GIRLS Can't Swim and The Girl with Brains in her Feet are the intriguing titles of two listings in the Galway Junior Film Fleadh…

GIRLS Can't Swim and The Girl with Brains in her Feet are the intriguing titles of two listings in the Galway Junior Film Fleadh, which opens on Wednesday.

The depiction of young teenage girls on screen is the main theme of this year's event which runs until Saturday. Girls Can't Swim (Les Filles ne savent pas nager) is regarded as a wonderful first feature for a new film-maker, Anne-Sophie Bircot, and captures the relationship between two friends who live in opposite parts of France and spend summer together in Brittany.

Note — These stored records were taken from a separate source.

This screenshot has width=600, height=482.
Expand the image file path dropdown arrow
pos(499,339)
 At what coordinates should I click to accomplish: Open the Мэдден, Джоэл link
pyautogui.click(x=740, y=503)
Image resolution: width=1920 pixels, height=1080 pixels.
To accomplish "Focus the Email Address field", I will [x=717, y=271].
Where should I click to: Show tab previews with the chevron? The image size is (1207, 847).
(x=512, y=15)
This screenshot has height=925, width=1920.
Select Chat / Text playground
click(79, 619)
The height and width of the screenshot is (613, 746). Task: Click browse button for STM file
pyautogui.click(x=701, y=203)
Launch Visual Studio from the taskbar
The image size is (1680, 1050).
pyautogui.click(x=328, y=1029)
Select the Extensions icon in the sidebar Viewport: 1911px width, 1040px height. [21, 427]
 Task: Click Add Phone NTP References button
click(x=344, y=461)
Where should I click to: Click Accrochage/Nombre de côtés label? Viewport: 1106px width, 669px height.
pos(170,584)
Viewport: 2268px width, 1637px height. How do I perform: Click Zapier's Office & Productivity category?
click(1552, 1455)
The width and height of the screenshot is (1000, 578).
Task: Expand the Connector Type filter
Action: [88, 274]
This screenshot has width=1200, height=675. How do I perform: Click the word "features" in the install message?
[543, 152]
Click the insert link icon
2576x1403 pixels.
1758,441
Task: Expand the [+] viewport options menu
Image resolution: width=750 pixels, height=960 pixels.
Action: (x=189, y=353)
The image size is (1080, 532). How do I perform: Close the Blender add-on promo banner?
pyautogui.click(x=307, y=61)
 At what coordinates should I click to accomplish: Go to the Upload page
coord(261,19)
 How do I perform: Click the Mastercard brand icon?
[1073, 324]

Show Me Love is a Swedish film about teenagers, Elin and Agnes, living in a cramped flat in a quiet housing estate and struggling to grow up, and The Girl with Brains in her Feet is described as a funny and unusually accurate tale of "coming of age" set in the English midlands in 1972.

As Brendan Maher notes in the fleadh programme, the success of Ridley Scott's Thelma and Louise has made film-makers aware that audiences want to see stronger, modern and more representative depictions of women on screen. The passive images of younger girls - thin wistful creatures reacting to external events, waiting for men, and rarely taking control of their own lives - are also seen as outdated. There is now a demand for the "feisty, active and self-actualised ingenue", he says, and these three films suggest "a substantial shift in how we view teenage life".

READ MORE

As always, there is a strong educational element to the four-day programme for secondary school students and teachers.

Shakespeare's King Lear, the awardwinning homage to cinema by Giuseppe Tornatore, Cinema Paradiso, and Martin Ritt's classic adaptation of the John Le Carre novel, The Spy Who Came In From The Cold, are also due to be screened.

The junior fleadh has a strong participative dimension. Following the successful launch last year of the Young Film-makers' Workshop, four Galway city and county schools have produced their own scripts which will be screened alongside works by young people around Ireland. The four schools are Presentation College, Headford, St Paul's Secondary School, Colaiste Iognaid, and Portumna Community School.

A special competition is being held for budding young film critics during the fleadh, and the winner will have the review published in the quarterly magazine, Film West. On Saturday, workshops will offer children a chance to make their own animations.